Task requirements. Copy out every line of the data below word for word, leaving out the pictures.

────────────────────

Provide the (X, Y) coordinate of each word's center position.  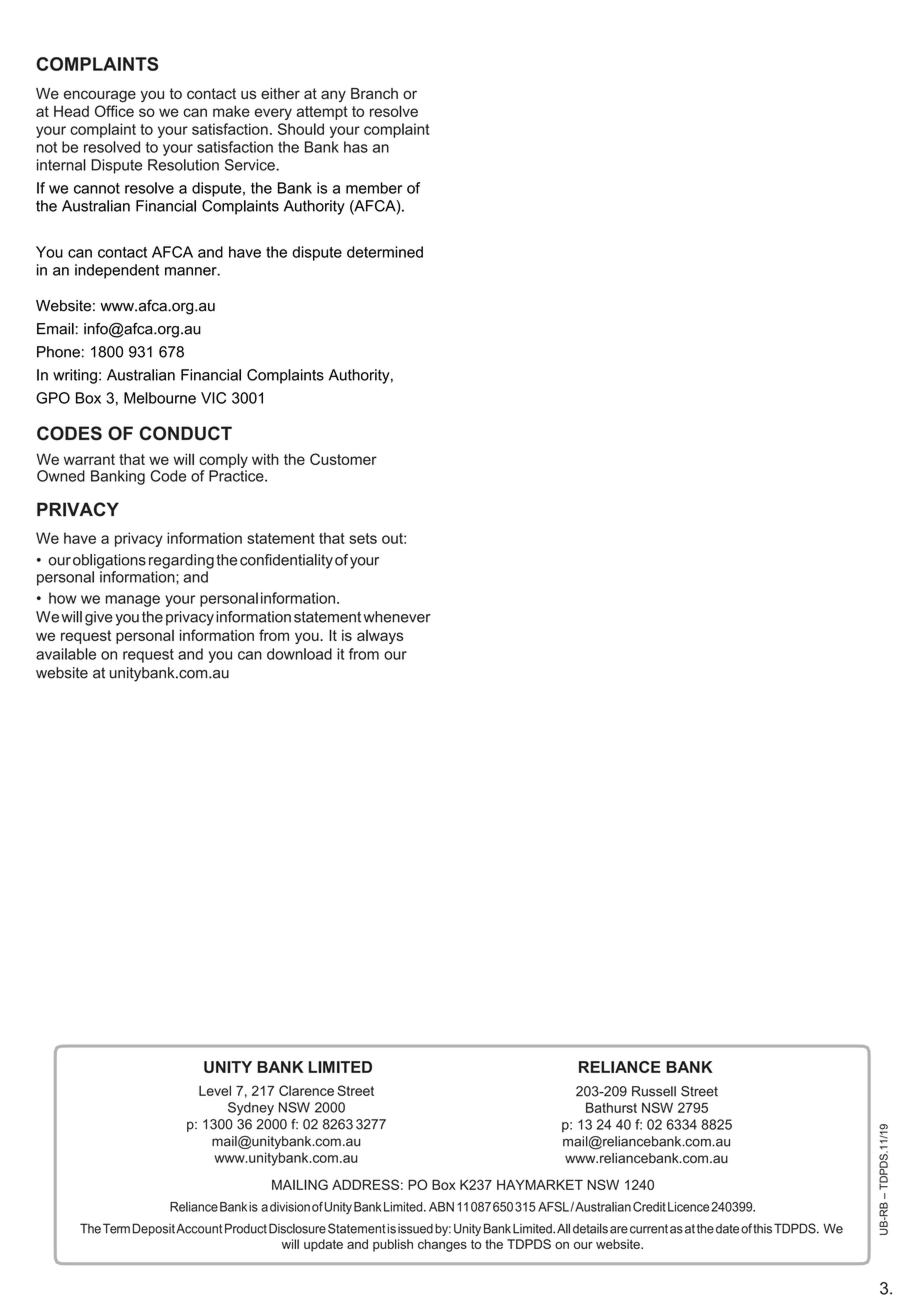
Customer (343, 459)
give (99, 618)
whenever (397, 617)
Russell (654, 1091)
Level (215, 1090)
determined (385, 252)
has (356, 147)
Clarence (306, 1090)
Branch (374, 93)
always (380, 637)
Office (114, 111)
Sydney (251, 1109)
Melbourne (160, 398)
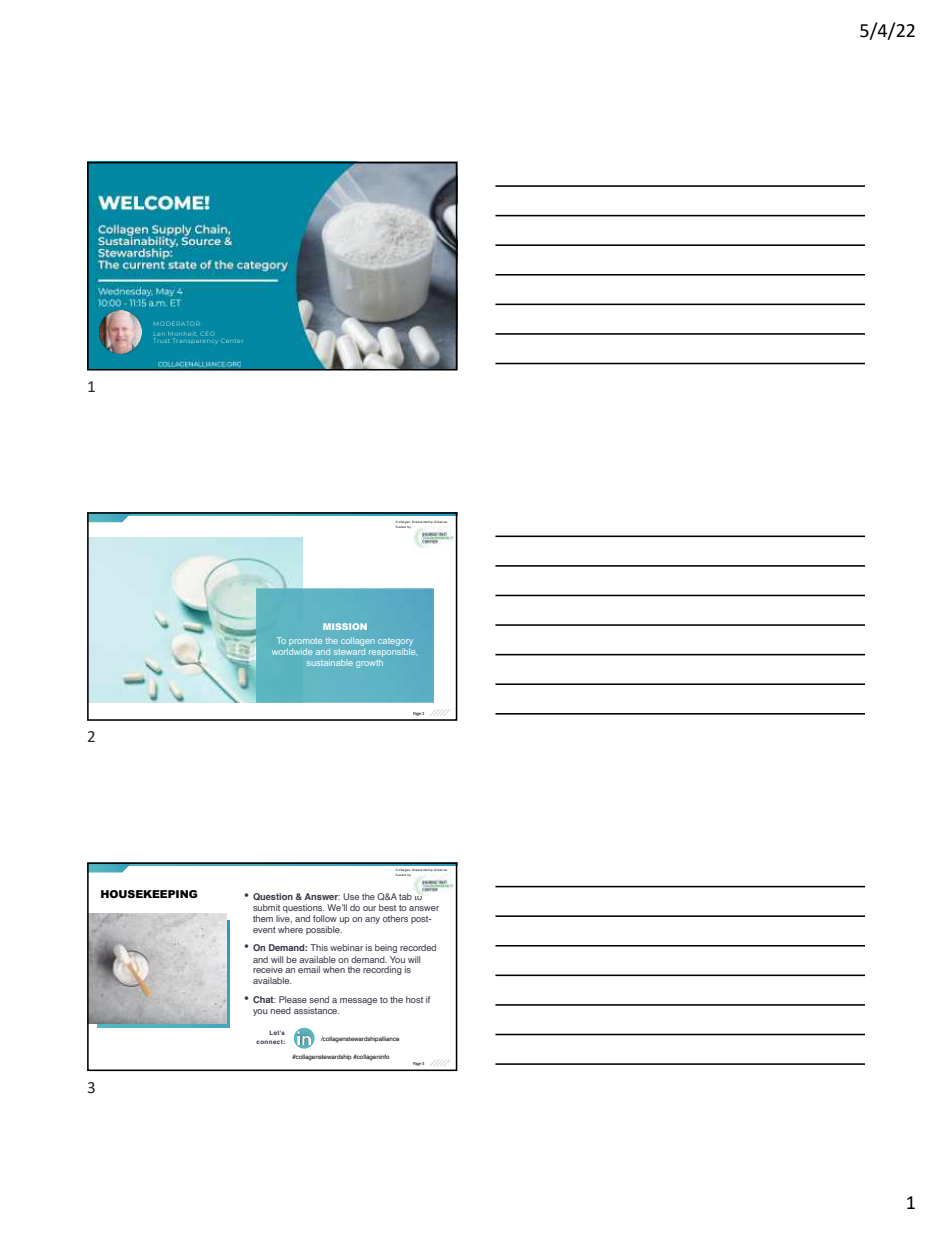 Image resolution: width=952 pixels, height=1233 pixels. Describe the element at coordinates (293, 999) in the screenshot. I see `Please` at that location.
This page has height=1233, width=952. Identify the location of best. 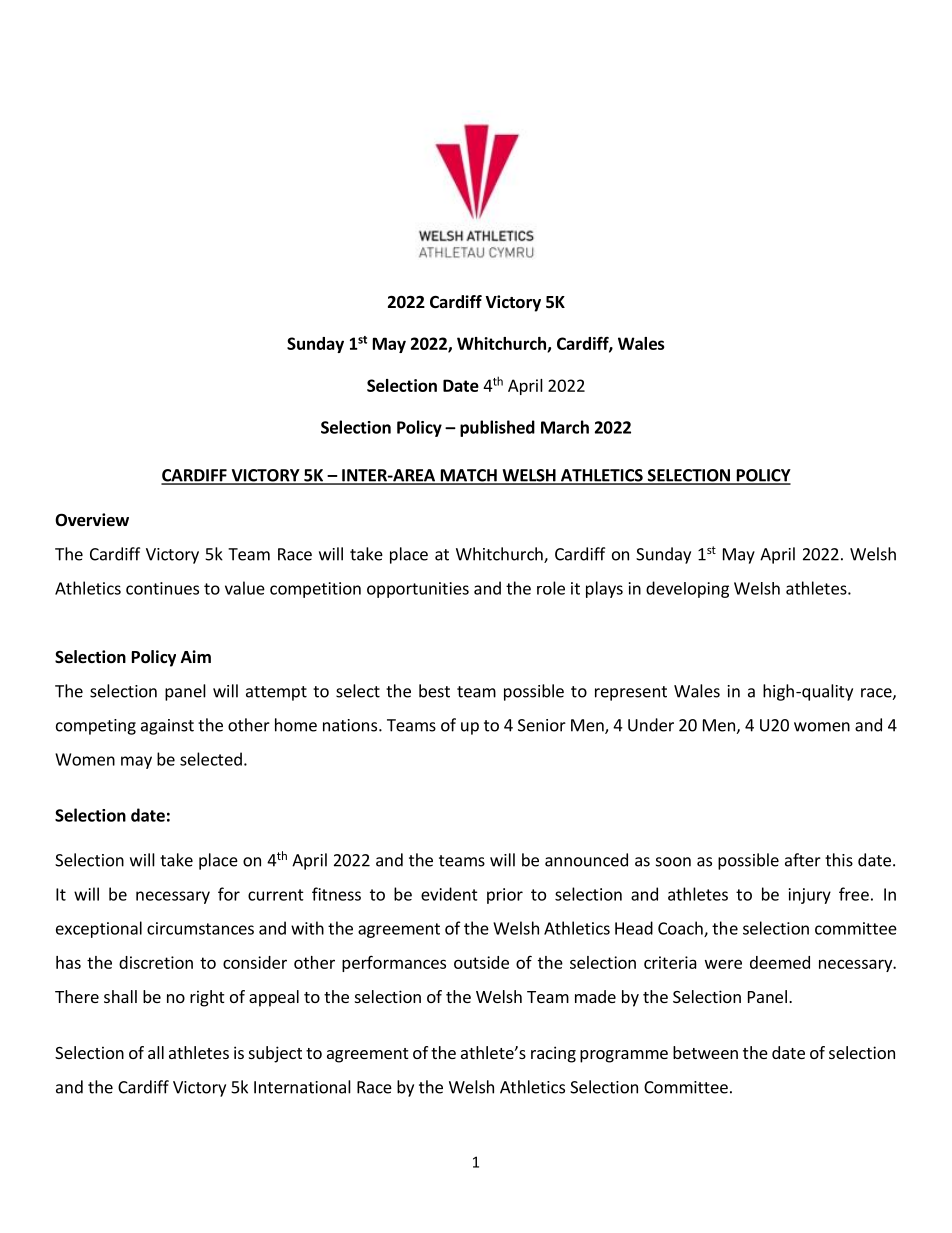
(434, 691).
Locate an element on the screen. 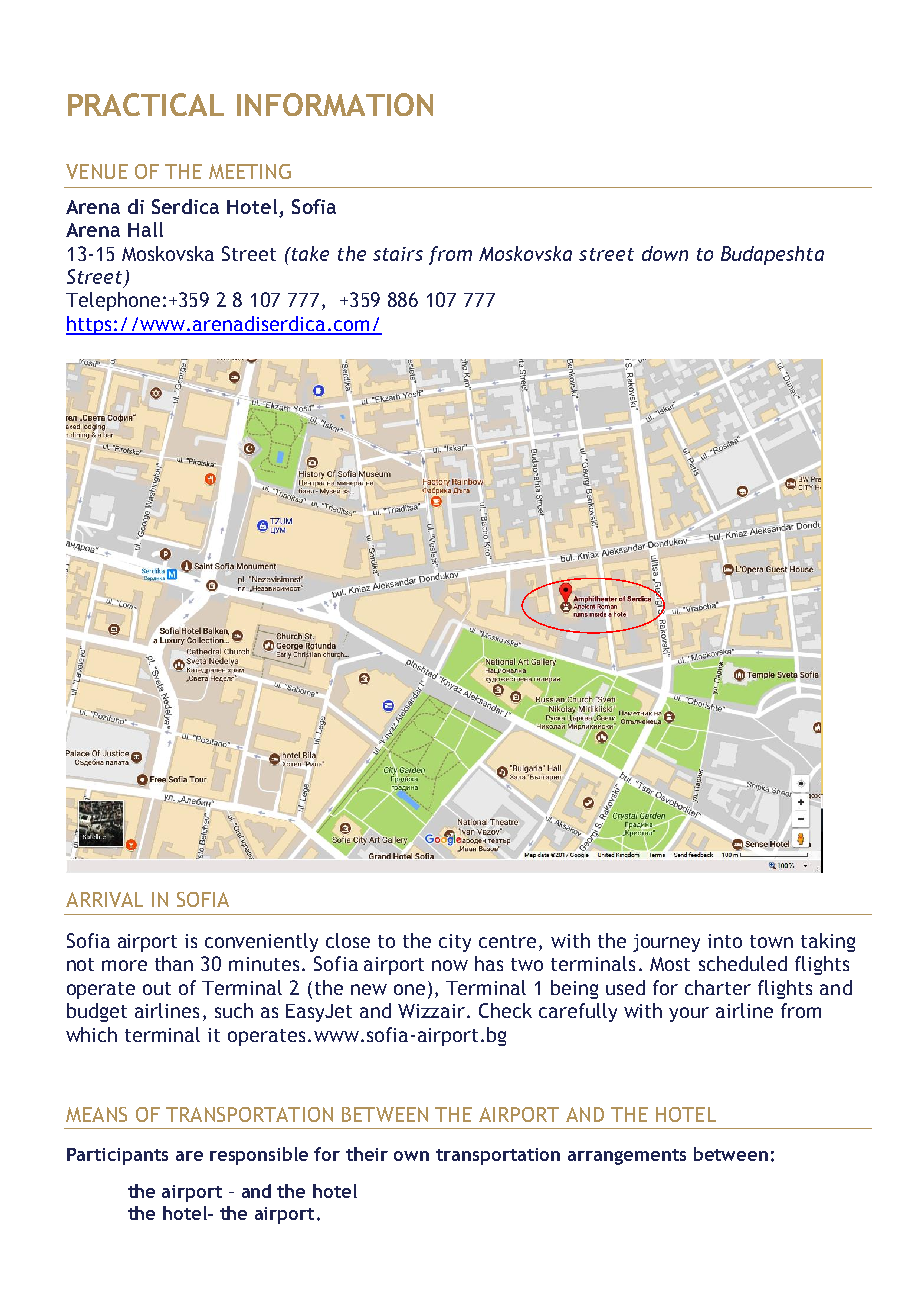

────────────────────

Right answer.
Provide the (X, Y) coordinate of each word's center position.  
Customer (343, 459)
give (99, 618)
whenever (397, 617)
Russell (654, 1091)
Level (215, 1090)
determined (385, 252)
has (356, 147)
Clarence (306, 1090)
Branch (374, 93)
always (380, 637)
Office (114, 111)
Sydney (251, 1109)
Melbourne (160, 398)
 Image resolution: width=952 pixels, height=1233 pixels. Describe the element at coordinates (293, 999) in the screenshot. I see `Please` at that location.
This page has height=1233, width=952. Identify the location of best. 
(434, 691).
Locate an element on the screen. 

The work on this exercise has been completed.